Saved data entries -
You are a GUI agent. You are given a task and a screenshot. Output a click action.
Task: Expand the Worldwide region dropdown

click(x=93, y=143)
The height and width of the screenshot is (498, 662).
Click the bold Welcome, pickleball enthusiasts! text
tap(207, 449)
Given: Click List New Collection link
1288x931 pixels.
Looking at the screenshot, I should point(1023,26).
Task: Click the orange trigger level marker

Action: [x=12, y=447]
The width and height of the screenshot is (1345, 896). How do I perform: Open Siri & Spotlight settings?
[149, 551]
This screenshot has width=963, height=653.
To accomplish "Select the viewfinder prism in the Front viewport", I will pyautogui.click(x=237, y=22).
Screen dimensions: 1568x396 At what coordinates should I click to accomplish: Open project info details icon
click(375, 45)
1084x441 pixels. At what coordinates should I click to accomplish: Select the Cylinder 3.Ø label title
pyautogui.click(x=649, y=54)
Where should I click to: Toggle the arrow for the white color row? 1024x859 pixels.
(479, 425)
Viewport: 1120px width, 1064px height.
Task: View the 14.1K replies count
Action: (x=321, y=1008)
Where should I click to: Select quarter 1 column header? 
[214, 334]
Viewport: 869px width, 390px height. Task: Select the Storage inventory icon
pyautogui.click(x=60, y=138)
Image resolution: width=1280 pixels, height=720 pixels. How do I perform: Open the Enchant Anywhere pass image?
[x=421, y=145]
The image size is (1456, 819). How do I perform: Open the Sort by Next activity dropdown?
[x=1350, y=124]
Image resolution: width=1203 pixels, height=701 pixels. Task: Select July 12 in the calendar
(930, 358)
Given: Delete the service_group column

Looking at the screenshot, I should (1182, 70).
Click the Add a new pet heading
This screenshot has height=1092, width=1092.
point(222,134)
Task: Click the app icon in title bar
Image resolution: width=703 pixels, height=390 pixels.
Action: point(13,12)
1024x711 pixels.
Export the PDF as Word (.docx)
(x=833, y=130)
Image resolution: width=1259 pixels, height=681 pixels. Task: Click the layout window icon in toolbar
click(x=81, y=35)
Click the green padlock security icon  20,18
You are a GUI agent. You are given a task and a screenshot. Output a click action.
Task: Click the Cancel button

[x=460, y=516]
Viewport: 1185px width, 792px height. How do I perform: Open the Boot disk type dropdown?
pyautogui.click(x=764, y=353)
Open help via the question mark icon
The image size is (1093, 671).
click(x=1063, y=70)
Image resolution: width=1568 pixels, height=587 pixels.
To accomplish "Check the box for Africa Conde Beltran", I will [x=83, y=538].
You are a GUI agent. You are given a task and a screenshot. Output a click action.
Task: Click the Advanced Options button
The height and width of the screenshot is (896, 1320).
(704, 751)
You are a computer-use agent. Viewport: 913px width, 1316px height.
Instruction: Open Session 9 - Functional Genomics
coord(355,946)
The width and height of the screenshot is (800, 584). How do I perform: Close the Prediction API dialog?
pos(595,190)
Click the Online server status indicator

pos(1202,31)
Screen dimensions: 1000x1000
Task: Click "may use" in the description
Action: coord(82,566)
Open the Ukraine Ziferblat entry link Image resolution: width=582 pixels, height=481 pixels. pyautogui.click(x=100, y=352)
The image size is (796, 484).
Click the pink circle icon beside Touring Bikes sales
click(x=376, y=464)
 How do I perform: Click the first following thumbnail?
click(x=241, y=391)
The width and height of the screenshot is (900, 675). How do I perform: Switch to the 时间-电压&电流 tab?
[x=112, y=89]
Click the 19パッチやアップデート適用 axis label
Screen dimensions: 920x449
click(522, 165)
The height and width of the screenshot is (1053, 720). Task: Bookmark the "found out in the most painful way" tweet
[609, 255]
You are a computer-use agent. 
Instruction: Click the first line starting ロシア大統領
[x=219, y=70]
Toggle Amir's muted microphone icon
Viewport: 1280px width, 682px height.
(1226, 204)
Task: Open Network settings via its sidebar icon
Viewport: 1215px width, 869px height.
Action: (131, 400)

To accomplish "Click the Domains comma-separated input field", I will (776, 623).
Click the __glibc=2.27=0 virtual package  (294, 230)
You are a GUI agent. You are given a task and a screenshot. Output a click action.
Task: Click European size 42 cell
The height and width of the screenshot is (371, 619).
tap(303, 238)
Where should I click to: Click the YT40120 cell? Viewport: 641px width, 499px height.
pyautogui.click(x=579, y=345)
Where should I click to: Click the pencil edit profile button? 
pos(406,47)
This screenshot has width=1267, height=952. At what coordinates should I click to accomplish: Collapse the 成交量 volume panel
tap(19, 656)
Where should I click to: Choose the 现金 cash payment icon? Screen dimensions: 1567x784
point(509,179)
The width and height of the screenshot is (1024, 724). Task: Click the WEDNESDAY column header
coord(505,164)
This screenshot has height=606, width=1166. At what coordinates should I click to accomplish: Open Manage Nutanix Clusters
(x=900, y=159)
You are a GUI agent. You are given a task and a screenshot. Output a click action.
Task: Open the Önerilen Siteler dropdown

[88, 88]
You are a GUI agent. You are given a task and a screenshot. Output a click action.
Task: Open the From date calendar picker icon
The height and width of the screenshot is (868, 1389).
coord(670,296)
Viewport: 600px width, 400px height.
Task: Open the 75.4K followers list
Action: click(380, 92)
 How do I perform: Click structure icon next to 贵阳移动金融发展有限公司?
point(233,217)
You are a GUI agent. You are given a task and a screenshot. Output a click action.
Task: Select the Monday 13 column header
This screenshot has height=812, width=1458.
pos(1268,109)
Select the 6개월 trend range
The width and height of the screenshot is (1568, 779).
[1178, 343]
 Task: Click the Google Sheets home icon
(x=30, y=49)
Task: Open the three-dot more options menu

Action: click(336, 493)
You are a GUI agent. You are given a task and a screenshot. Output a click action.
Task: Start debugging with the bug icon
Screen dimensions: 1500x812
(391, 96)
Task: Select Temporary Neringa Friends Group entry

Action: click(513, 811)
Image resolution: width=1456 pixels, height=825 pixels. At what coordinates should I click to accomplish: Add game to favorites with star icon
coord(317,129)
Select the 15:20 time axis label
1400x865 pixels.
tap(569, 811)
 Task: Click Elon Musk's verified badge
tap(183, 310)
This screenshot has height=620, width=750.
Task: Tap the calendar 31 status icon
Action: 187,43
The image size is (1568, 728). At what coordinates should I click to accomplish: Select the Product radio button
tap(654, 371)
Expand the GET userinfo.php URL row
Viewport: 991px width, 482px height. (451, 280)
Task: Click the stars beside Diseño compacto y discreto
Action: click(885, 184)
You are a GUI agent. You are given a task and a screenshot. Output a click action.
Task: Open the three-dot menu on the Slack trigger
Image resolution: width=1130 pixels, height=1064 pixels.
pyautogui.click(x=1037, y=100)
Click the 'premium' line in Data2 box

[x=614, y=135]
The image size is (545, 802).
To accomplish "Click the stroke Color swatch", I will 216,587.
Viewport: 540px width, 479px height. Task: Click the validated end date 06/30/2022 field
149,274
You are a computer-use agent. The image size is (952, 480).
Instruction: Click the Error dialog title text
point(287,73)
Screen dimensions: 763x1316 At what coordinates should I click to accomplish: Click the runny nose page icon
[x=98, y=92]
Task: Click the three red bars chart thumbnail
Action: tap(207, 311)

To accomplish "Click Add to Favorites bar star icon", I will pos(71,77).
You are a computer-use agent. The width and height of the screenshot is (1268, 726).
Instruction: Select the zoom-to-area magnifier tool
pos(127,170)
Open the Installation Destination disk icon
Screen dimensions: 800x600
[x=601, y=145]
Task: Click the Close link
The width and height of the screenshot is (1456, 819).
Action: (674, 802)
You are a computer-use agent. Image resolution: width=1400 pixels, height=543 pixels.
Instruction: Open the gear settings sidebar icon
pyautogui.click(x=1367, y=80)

WORK ORDER -
Set down every entry again, word for word.

SOLUTION -
You are a GUI agent. You are given a task and a screenshot. Output a click action.
Task: Expand the Worldwide region dropdown

click(x=93, y=143)
The height and width of the screenshot is (498, 662).
Click the bold Welcome, pickleball enthusiasts! text
tap(207, 449)
Given: Click List New Collection link
1288x931 pixels.
Looking at the screenshot, I should point(1023,26).
Task: Click the orange trigger level marker

Action: [x=12, y=447]
The width and height of the screenshot is (1345, 896). How do I perform: Open Siri & Spotlight settings?
[149, 551]
This screenshot has width=963, height=653.
To accomplish "Select the viewfinder prism in the Front viewport", I will pyautogui.click(x=237, y=22).
Screen dimensions: 1568x396 At what coordinates should I click to accomplish: Open project info details icon
click(375, 45)
1084x441 pixels. At what coordinates should I click to accomplish: Select the Cylinder 3.Ø label title
pyautogui.click(x=649, y=54)
Where should I click to: Toggle the arrow for the white color row? 1024x859 pixels.
(479, 425)
Viewport: 1120px width, 1064px height.
Task: View the 14.1K replies count
Action: (x=321, y=1008)
Where should I click to: Select quarter 1 column header? 
[214, 334]
Viewport: 869px width, 390px height. Task: Select the Storage inventory icon
pyautogui.click(x=60, y=138)
Image resolution: width=1280 pixels, height=720 pixels. How do I perform: Open the Enchant Anywhere pass image?
[x=421, y=145]
The image size is (1456, 819). How do I perform: Open the Sort by Next activity dropdown?
[x=1350, y=124]
Image resolution: width=1203 pixels, height=701 pixels. Task: Select July 12 in the calendar
(930, 358)
Given: Delete the service_group column

Looking at the screenshot, I should (1182, 70).
Click the Add a new pet heading
This screenshot has height=1092, width=1092.
point(222,134)
Task: Click the app icon in title bar
Image resolution: width=703 pixels, height=390 pixels.
Action: point(13,12)
1024x711 pixels.
Export the PDF as Word (.docx)
(x=833, y=130)
Image resolution: width=1259 pixels, height=681 pixels. Task: Click the layout window icon in toolbar
click(x=81, y=35)
Click the green padlock security icon  20,18
You are a GUI agent. You are given a task and a screenshot. Output a click action.
Task: Click the Cancel button

[x=460, y=516]
Viewport: 1185px width, 792px height. How do I perform: Open the Boot disk type dropdown?
pyautogui.click(x=764, y=353)
Open help via the question mark icon
The image size is (1093, 671).
click(x=1063, y=70)
Image resolution: width=1568 pixels, height=587 pixels.
To accomplish "Check the box for Africa Conde Beltran", I will [x=83, y=538].
You are a GUI agent. You are given a task and a screenshot. Output a click action.
Task: Click the Advanced Options button
The height and width of the screenshot is (896, 1320).
(704, 751)
You are a computer-use agent. Viewport: 913px width, 1316px height.
Instruction: Open Session 9 - Functional Genomics
coord(355,946)
The width and height of the screenshot is (800, 584). How do I perform: Close the Prediction API dialog?
pos(595,190)
Click the Online server status indicator

pos(1202,31)
Screen dimensions: 1000x1000
Task: Click "may use" in the description
Action: coord(82,566)
Open the Ukraine Ziferblat entry link Image resolution: width=582 pixels, height=481 pixels. pyautogui.click(x=100, y=352)
The image size is (796, 484).
Click the pink circle icon beside Touring Bikes sales
click(x=376, y=464)
 How do I perform: Click the first following thumbnail?
click(x=241, y=391)
The width and height of the screenshot is (900, 675). How do I perform: Switch to the 时间-电压&电流 tab?
[x=112, y=89]
Click the 19パッチやアップデート適用 axis label
Screen dimensions: 920x449
click(522, 165)
The height and width of the screenshot is (1053, 720). Task: Bookmark the "found out in the most painful way" tweet
[609, 255]
You are a computer-use agent. 
Instruction: Click the first line starting ロシア大統領
[x=219, y=70]
Toggle Amir's muted microphone icon
Viewport: 1280px width, 682px height.
(1226, 204)
Task: Open Network settings via its sidebar icon
Viewport: 1215px width, 869px height.
Action: (131, 400)

To accomplish "Click the Domains comma-separated input field", I will (776, 623).
Click the __glibc=2.27=0 virtual package  (294, 230)
You are a GUI agent. You are given a task and a screenshot. Output a click action.
Task: Click European size 42 cell
The height and width of the screenshot is (371, 619).
tap(303, 238)
Where should I click to: Click the YT40120 cell? Viewport: 641px width, 499px height.
pyautogui.click(x=579, y=345)
Where should I click to: Click the pencil edit profile button? 
pos(406,47)
This screenshot has width=1267, height=952. At what coordinates should I click to accomplish: Collapse the 成交量 volume panel
tap(19, 656)
Where should I click to: Choose the 现金 cash payment icon? Screen dimensions: 1567x784
point(509,179)
The width and height of the screenshot is (1024, 724). Task: Click the WEDNESDAY column header
coord(505,164)
This screenshot has height=606, width=1166. At what coordinates should I click to accomplish: Open Manage Nutanix Clusters
(x=900, y=159)
You are a GUI agent. You are given a task and a screenshot. Output a click action.
Task: Open the Önerilen Siteler dropdown

[88, 88]
You are a GUI agent. You are given a task and a screenshot. Output a click action.
Task: Open the From date calendar picker icon
The height and width of the screenshot is (868, 1389).
coord(670,296)
Viewport: 600px width, 400px height.
Task: Open the 75.4K followers list
Action: click(380, 92)
 How do I perform: Click structure icon next to 贵阳移动金融发展有限公司?
point(233,217)
You are a GUI agent. You are given a task and a screenshot. Output a click action.
Task: Select the Monday 13 column header
This screenshot has height=812, width=1458.
pos(1268,109)
Select the 6개월 trend range
The width and height of the screenshot is (1568, 779).
[1178, 343]
 Task: Click the Google Sheets home icon
(x=30, y=49)
Task: Open the three-dot more options menu

Action: click(336, 493)
You are a GUI agent. You are given a task and a screenshot. Output a click action.
Task: Start debugging with the bug icon
Screen dimensions: 1500x812
(391, 96)
Task: Select Temporary Neringa Friends Group entry

Action: click(513, 811)
Image resolution: width=1456 pixels, height=825 pixels. At what coordinates should I click to accomplish: Add game to favorites with star icon
coord(317,129)
Select the 15:20 time axis label
1400x865 pixels.
tap(569, 811)
 Task: Click Elon Musk's verified badge
tap(183, 310)
This screenshot has height=620, width=750.
Task: Tap the calendar 31 status icon
Action: 187,43
The image size is (1568, 728). At what coordinates should I click to accomplish: Select the Product radio button
tap(654, 371)
Expand the GET userinfo.php URL row
Viewport: 991px width, 482px height. (451, 280)
Task: Click the stars beside Diseño compacto y discreto
Action: click(885, 184)
You are a GUI agent. You are given a task and a screenshot. Output a click action.
Task: Open the three-dot menu on the Slack trigger
Image resolution: width=1130 pixels, height=1064 pixels.
pyautogui.click(x=1037, y=100)
Click the 'premium' line in Data2 box

[x=614, y=135]
The image size is (545, 802).
To accomplish "Click the stroke Color swatch", I will 216,587.
Viewport: 540px width, 479px height. Task: Click the validated end date 06/30/2022 field
149,274
You are a computer-use agent. The image size is (952, 480).
Instruction: Click the Error dialog title text
point(287,73)
Screen dimensions: 763x1316 At what coordinates should I click to accomplish: Click the runny nose page icon
[x=98, y=92]
Task: Click the three red bars chart thumbnail
Action: tap(207, 311)

To accomplish "Click Add to Favorites bar star icon", I will pos(71,77).
You are a computer-use agent. The width and height of the screenshot is (1268, 726).
Instruction: Select the zoom-to-area magnifier tool
pos(127,170)
Open the Installation Destination disk icon
Screen dimensions: 800x600
[x=601, y=145]
Task: Click the Close link
The width and height of the screenshot is (1456, 819).
Action: (674, 802)
You are a computer-use agent. Image resolution: width=1400 pixels, height=543 pixels.
Instruction: Open the gear settings sidebar icon
pyautogui.click(x=1367, y=80)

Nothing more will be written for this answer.